Provided passage:
***
I hadn’t yet seen anything from Salon 84 in reproduction, and now at least got some idea of a few interesting paintings from the Salon No. Among other things, of that composition by Puvis de Chavannes.2
I imagine that the Harpignies with the setting sun must have been magnificent.3 And the paintings by Feyen-Perrin, of which there are croquis.4  1v:2
What also struck me was a figure of a girl by Emile Lévy, Japonaise,5 and the painting by Beyle, Women burning seaweed,6 and the one by Collin, Summer, 3 female nudes.7
I’m hard at work on painting those heads. I paint during the day and draw in the evening. I’ve already painted at least 30 or so this way, and drawn as many.8
With the result that I see a chance, before long I hope, of doing it very differently. I think that it will help me with the figure in general. Today I had a white and black one, against the flesh colour.
***
Target pointing data:
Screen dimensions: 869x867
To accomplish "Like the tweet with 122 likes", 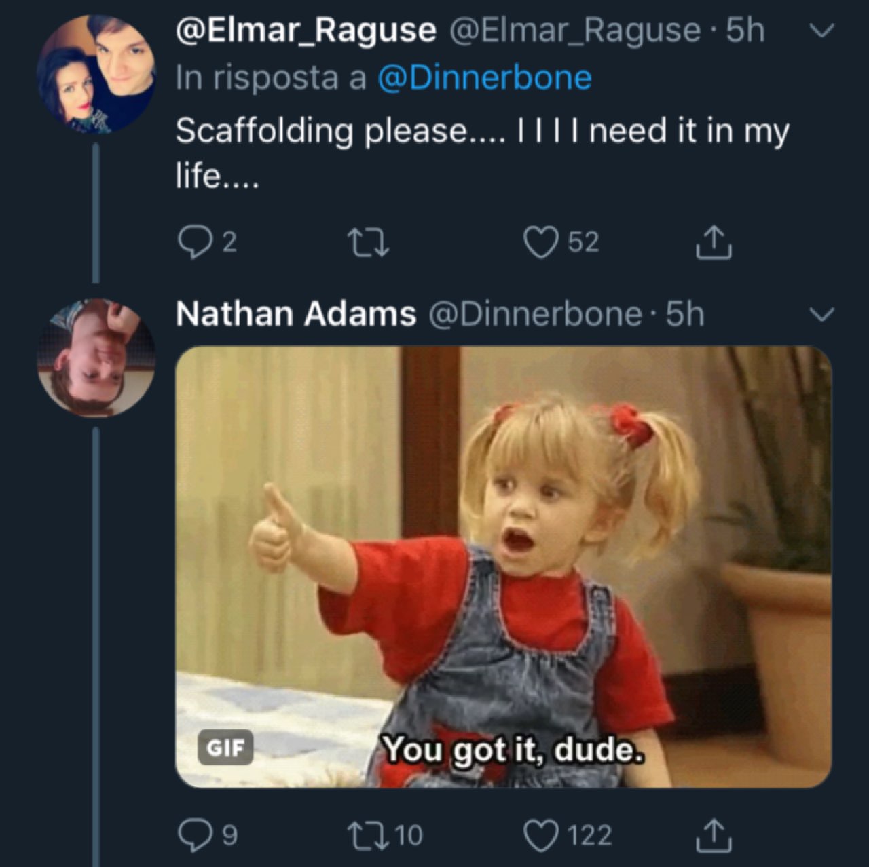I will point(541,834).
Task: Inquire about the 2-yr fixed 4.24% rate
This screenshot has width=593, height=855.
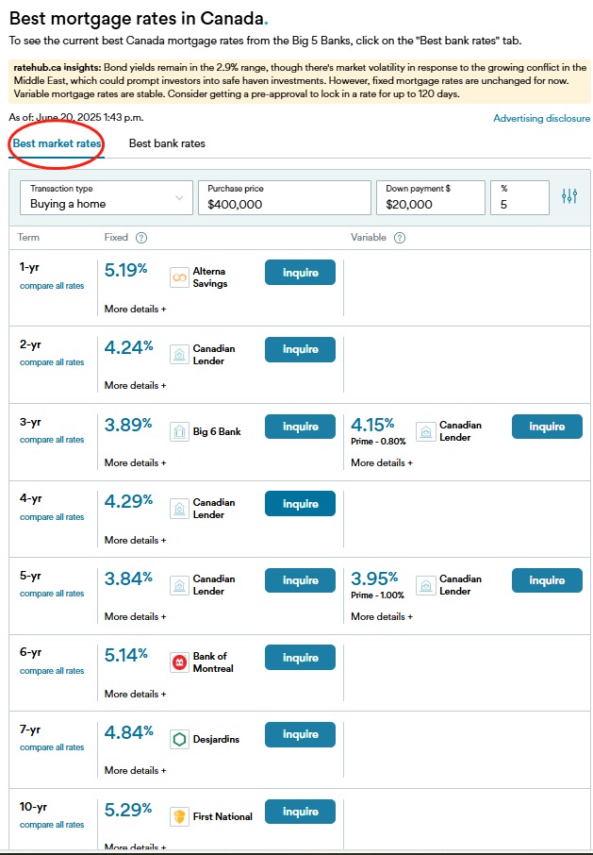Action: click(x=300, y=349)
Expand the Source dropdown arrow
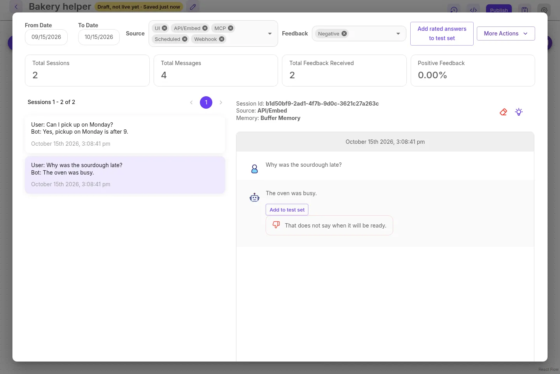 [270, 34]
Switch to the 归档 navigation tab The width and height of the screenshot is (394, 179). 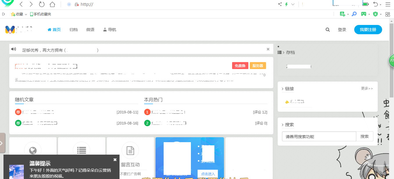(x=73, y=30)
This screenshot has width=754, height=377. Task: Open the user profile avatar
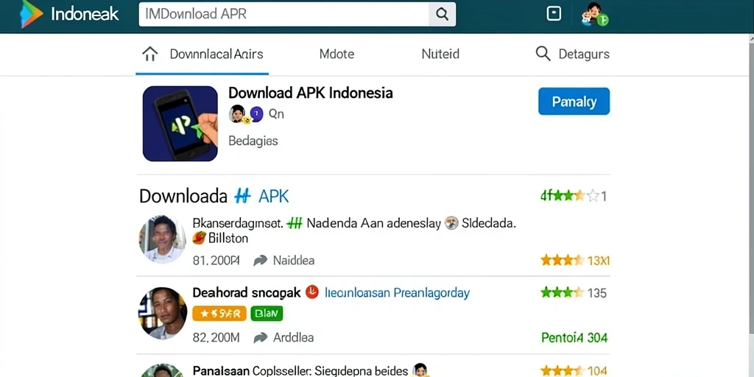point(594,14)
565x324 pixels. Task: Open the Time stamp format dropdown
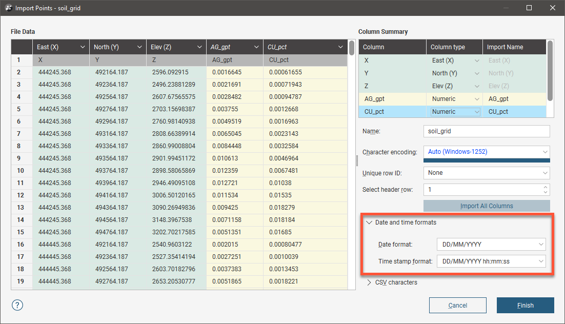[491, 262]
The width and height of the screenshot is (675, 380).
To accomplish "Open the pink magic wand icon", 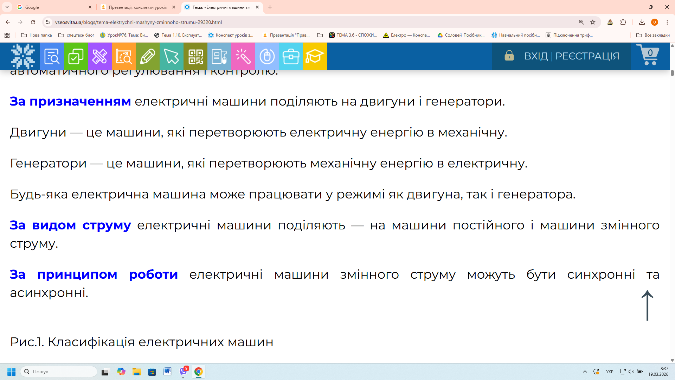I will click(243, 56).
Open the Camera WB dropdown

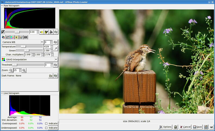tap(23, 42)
***
Problems and tasks:
[A] Name every painter whose work the Salon 84 passage mentions.
[B] Pick up the Salon 84 passage after its final sentence and write what comes next.

Response list:
[A] Puvis de Chavannes, Harpignies, Feyen-Perrin, Emile Lévy, Beyle, Collin

[B]
And I’m also always looking for blue. As a rule, the peasant figures here are blue. That, in the ripe wheat or against the withered leaves of a beech hedge, so that the hidden nuances of darker and lighter blue are brought alive again and made to speak by contrast with gold tones or reddish brown, is very beautiful, and has struck me here from the first.  1v:3
The people here instinctively wear the most beautiful blue that I’ve ever seen. It’s coarse linen that they weave themselves, warp black, weft blue, which creates a black and blue striped pattern. When it’s faded and slightly discoloured by wind and weather, it’s an infinitely calm, subtle shade that specifically brings out the flesh colours. In short, blue enough to react with all the colours in which there are hidden orange elements, and faded enough not to clash.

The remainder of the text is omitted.